Usage Guide
===========
Control number of paraphrases
-----------------------------
.. code-block:: python
results = diversify("Some text.", n=3)
.. code-block:: python
[{"original": "Some text.", "paraphrases": ["...", "...", "..."]}]
Reproducibility (seed)
----------------------
``diversify`` sets a default random seed (``51173``) to make runs more
reproducible. The seed is applied to Python's ``random``, PyTorch
(CPU and CUDA), and NumPy. It is logged at the start of each run, but
exact determinism is **not** guaranteed across different hardware, library
versions, or backends.
To get a different set of paraphrases, pass a different seed:
.. code-block:: python
results = diversify("Some text.", seed=123)
To disable seeding entirely (non-deterministic output):
.. code-block:: python
results = diversify("Some text.", seed=None)
List of texts
-------------
.. code-block:: python
results = diversify([
"The experiment was conducted in a controlled lab setting.",
"She graduated from MIT in 2019.",
])
.. code-block:: python
[
{"original": "The experiment ...", "paraphrases": ["...", "...", ...]},
{"original": "She graduated ...", "paraphrases": ["...", "...", ...]},
]
CSV / TSV file
--------------
Reads the file and writes a JSONL file next to the input
(``_diversified.jsonl``).
.. code-block:: python
results = diversify("bios.csv", text_column="bio")
# writes bios_diversified.jsonl
Each line in the JSONL output is one JSON object:
.. code-block:: json
{"original": "Jane is a ...", "paraphrases": ["Jane works as a ...", "As a ..., Jane ..."]}
{"original": "John studied ...", "paraphrases": ["John was educated ...", "..."]}
TXT file
--------
Each non-empty line is treated as a separate text to diversify. Output is
written to ``.jsonl``.
.. code-block:: python
results = diversify("texts.txt")
# writes texts.jsonl
Controlling output location
----------------------------
By default, file inputs write output next to the input file and in-memory
inputs (strings, lists) return a Python list. You can override this with
``output_dir`` and ``output_name``:
.. code-block:: python
# Write output to a specific directory
results = diversify("bios.csv", text_column="bio", output_dir="/results")
# writes /results/bios_diversified.jsonl
# Also set a custom filename
results = diversify("bios.csv", text_column="bio", output_dir="/results", output_name="my_output")

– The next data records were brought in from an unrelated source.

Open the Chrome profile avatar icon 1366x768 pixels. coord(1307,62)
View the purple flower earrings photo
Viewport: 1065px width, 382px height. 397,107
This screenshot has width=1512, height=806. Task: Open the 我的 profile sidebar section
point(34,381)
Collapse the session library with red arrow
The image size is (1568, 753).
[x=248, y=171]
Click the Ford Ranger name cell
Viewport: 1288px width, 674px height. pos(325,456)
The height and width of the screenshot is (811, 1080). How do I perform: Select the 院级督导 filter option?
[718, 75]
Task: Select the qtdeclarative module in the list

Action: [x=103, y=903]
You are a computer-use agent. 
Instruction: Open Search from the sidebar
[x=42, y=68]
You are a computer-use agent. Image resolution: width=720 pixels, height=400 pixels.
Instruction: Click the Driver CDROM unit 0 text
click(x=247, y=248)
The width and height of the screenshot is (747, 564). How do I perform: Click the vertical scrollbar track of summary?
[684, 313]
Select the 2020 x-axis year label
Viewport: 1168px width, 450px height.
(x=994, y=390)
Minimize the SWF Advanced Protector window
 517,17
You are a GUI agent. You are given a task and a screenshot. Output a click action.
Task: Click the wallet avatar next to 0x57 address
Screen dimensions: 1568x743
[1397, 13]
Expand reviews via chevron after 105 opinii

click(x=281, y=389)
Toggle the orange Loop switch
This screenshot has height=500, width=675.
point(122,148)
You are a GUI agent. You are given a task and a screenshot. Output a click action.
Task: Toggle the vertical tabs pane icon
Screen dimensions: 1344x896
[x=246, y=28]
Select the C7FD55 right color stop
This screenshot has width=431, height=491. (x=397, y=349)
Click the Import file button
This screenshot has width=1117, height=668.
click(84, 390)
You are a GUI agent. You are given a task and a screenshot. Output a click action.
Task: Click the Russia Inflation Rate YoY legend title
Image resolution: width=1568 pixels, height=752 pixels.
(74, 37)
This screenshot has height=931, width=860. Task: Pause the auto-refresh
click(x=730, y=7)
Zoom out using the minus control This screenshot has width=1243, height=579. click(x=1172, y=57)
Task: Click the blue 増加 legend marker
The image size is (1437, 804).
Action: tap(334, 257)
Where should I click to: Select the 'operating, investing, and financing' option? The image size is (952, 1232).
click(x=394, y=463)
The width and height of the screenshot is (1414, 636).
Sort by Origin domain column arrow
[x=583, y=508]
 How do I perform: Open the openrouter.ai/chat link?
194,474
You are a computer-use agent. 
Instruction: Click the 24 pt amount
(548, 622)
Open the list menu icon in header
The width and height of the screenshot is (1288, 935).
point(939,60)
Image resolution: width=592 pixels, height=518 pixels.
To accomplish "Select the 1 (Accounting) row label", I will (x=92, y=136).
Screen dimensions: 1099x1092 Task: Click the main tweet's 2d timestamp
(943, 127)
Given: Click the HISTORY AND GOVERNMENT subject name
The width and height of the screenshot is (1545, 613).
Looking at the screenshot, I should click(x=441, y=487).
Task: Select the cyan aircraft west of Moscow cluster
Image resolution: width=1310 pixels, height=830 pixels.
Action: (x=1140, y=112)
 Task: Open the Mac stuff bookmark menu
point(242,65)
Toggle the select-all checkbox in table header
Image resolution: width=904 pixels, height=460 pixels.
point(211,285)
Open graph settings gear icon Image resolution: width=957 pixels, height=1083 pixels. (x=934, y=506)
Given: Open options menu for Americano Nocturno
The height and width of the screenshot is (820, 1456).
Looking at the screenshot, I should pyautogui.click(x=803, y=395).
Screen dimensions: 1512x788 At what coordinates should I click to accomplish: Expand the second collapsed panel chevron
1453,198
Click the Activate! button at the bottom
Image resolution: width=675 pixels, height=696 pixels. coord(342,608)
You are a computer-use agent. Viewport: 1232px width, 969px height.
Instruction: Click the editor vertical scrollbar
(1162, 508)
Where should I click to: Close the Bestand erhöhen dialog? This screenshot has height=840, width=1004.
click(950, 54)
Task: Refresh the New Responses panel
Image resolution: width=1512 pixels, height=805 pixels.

# writes /results/my_output.jsonl
# Force a list input to write to disk instead of returning in-memory
results = diversify(["text one", "text two"], output_dir=".")
# writes ./diversified_output.jsonl
The ``.jsonl`` extension is always added automatically.
Longer texts
-------------
For tips on handling longer texts (punctuation splitting, increasing
``max_new_tokens``), see :doc:`longer_texts`.
Multiple methods
----------------
You can combine methods to get diverse paraphrases from different approaches.
The requested ``n`` are distributed across the methods:
.. code-block:: python
results = diversify("The cat sat on the mat.", methods=["tinystyler", "prompting"], n=4)
Customising the TinyStyler style bank
--------------------------------------
TinyStyler generates each paraphrase by conditioning on a *style example* — a
short sentence that demonstrates the target writing style. The style bank is
the list of such examples that get cycled through when producing multiple
paraphrases.
The default bank is a dictionary mapping style labels to lists of example
sentences (drawn from the CORE corpus). You can replace or extend it by
passing a custom bank via ``method_kwargs``.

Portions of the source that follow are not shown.